詰将棋入門(215) 好形の桂香図式

水上仁 詰パラ1997.4

「詰将棋つくってみた」の今月の課題が桂香図式なので、好形の桂香図式を取り上げて鑑賞することにする。

14飛打と13を塞いで32飛成とする手はある。
22金合、同龍、同玉、33角、同桂で手詰まりだ。
そもそも14飛が捌けそうにないのでこれは考慮外かも。

すると初手は横から飛車を打つしかなかろう。

32飛打、

間駒を考えることになるが、どうも「31と」は邪魔駒だと判る。
なければ22に何を合しても同飛成、同玉、31角、12玉、32飛成までだ。

と、いうことは22の間駒は頭に利かない角か桂と決まりそうだ。
例えば香合ならば……

   22香、同飛成、同玉、32と、12玉、
13香、

同桂でも同玉でも角打ちで決まる。
22桂合は13に打てないが……

   22桂、同飛成、同玉、32と、12玉、
22と、13玉、25桂、

32とのあと22とと邪魔駒消去を狙うが、躱す13玉に対して25桂で決まる。
22玉に31角だ。
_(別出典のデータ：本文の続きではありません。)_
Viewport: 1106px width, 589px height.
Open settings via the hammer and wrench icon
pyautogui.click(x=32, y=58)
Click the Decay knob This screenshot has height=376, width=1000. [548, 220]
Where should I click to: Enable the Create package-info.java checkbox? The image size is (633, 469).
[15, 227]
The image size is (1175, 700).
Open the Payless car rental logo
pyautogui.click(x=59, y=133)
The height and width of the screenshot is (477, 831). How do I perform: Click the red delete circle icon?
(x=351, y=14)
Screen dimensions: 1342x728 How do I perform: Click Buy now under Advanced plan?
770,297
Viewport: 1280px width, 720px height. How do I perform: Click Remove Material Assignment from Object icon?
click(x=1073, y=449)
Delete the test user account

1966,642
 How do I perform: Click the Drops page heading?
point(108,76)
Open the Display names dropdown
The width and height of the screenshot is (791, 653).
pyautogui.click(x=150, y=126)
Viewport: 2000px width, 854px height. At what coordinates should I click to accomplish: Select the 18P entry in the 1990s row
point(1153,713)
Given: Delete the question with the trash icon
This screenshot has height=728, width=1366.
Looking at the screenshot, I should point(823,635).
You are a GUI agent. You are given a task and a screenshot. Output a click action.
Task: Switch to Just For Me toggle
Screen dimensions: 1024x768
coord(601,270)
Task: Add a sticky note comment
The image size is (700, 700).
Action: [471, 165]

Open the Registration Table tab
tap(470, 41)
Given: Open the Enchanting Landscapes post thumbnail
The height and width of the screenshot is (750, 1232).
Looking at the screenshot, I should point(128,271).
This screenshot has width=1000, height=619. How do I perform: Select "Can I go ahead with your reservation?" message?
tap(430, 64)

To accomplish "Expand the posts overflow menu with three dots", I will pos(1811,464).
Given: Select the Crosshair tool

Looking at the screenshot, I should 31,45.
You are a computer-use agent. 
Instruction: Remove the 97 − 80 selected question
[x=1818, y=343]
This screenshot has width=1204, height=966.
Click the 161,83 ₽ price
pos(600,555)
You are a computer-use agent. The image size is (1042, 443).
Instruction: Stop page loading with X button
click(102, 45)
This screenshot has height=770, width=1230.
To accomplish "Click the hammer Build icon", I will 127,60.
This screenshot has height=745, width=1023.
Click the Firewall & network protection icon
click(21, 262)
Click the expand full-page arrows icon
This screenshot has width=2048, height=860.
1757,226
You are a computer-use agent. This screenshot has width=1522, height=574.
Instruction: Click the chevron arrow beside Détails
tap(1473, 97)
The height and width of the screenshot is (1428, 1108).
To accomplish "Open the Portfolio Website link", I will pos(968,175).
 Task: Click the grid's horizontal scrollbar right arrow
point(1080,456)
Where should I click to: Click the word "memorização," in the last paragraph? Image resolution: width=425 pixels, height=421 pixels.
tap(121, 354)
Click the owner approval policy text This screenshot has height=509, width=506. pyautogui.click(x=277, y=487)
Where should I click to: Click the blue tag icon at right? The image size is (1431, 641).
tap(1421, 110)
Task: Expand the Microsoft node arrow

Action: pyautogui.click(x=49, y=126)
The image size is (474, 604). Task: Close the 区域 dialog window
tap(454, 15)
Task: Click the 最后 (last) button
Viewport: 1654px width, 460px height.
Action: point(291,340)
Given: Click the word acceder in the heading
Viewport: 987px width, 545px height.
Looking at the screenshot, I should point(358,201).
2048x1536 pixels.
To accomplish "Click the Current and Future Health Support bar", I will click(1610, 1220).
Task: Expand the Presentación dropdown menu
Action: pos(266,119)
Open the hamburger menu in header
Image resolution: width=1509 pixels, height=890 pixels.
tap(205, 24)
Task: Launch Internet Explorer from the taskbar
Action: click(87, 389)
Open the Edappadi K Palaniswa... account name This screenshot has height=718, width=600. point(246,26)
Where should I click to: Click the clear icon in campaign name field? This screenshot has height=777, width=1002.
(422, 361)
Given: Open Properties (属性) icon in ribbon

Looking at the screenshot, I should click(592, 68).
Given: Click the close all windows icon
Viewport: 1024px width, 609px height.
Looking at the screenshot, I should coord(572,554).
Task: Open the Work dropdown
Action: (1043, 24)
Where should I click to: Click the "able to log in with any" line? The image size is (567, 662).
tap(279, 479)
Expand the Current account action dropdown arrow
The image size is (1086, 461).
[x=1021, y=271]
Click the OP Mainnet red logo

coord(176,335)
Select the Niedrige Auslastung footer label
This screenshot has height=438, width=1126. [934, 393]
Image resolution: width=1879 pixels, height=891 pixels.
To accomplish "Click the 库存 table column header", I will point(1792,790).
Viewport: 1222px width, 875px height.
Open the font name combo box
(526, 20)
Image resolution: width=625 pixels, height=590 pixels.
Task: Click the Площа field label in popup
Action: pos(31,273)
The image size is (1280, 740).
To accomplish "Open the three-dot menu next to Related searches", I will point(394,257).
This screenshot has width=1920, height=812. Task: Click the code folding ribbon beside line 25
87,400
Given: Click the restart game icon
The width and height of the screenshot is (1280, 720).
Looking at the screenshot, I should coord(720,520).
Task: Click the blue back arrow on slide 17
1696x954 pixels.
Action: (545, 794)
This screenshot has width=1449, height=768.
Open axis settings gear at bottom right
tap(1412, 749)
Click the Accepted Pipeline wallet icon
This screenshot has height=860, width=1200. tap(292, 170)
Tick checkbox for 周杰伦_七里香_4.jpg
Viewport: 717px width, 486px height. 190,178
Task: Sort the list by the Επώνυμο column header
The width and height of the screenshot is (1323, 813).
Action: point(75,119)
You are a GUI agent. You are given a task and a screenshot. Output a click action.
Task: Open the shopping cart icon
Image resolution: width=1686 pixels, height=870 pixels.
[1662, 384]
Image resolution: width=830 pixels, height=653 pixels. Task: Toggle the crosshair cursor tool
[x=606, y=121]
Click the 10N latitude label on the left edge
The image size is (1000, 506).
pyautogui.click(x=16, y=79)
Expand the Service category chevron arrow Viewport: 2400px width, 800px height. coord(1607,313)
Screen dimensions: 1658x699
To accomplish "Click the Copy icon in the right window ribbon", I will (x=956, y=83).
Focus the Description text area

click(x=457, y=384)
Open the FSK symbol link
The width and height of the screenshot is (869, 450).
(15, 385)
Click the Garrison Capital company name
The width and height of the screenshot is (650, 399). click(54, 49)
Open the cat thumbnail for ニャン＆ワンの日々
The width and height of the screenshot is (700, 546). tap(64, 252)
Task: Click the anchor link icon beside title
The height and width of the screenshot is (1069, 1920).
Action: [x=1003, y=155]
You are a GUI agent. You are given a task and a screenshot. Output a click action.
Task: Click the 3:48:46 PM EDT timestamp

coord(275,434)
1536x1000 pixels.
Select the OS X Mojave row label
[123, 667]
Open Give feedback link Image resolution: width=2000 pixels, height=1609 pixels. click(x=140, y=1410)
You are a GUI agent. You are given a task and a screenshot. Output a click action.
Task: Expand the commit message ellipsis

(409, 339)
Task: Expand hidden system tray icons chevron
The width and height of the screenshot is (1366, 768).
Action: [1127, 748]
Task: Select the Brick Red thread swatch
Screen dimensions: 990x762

持駒が角だったら13玉で困る。
ということで、2手目は角合に決定だ。

   22角、

角合の場合は32とでは行き止まりなのでその前に手を変える必要がある。

同飛成、同玉、55角、

なにか別の駒をくださいという55角が好手だ。
44に間駒するのは角以外だから同角で良い。
しかし、33に間駒されそうで打ち難い。

   33歩、

これで困ってしまいそうに見える。
しかし巧い手があった。

21と、同玉、32角、

33をカバーしている21桂をはずしてしまえば33合は根拠を失って単なる質駒に化すというわけだ。

   31玉、41角成、21玉、32馬、12玉、
23馬、同玉、33角成、

抵抗虚しく上図となればあとは簡単だ。
32角を同金と取ろうと33金合しても、同角成、同桂、32金で早く詰むだけ。

そこで55角には……

   12玉、

間駒せずによるのが最善の応手となる。
実戦だったら諦めてしまう局面。
詰将棋は詰むということが分かっているので攻めることができる。

11角成、同玉、14香、

これしか手がないのだが、指してみれば(?)なんとも巧い手だ。
よくみれば12に間駒ができない。

   12歩合、22角、同玉、32飛成、11玉、21と迄

12に間駒ができないのなら、13に間駒するしかないということだ。
しかも、13同香生に同桂とは取れない。
なぜなら、

   13歩、同香生、同桂、33角、

これで終わっている。
12玉に、22角成から飛車をなれば良い。

ということは13間駒、同香生、12間駒という連合になるのか?
13の間駒を決めていこう。
まずは歩歩で考えてみる。

   13歩、同香不成、12歩、

このように進めてみると、13の間駒に頭に利く駒はできなさそうだとわかる。

21と、同玉、22歩、

ここで22を叩くことができるからだ。
以下、同玉、31角、11玉、12香成、同玉、32飛成だ。

この22歩を取れるように12金合としても、

   13歩、同香不成、12金、同香成、同玉、13歩、

今度は13歩と叩ける。同玉なら14金と抑えて32飛成だ。

ということは13の間駒は桂か角。

   13桂、

これを同香不成では12桂合で……これは詰みそうにない。
13が埋まっているのだから22角を玉は取れない。

22角、12玉、

ここまで進めば、13の間駒は角ではなく桂正解だったとわかる。
もし、角ならば13香成、同桂、21角だ。

13香成、同桂、同角成、同玉、25桂、

それでも全部精算して25桂と打てる。
これでもう玉は鍋に入ったといえるだろう。

   12玉、32飛成、22飛、

21龍があるから飛合か金合だ。
金合は2手早い。

同龍、同玉、34桂、31玉、51飛、32玉、
41飛成まで27手詰。

それにしてもほれぼれするような初形。
手順も桂香がいずれも捌け文句なし。

筆者は桂香図式は苦手なのだが、これくらいスッキリした図ならば解こうという気になる。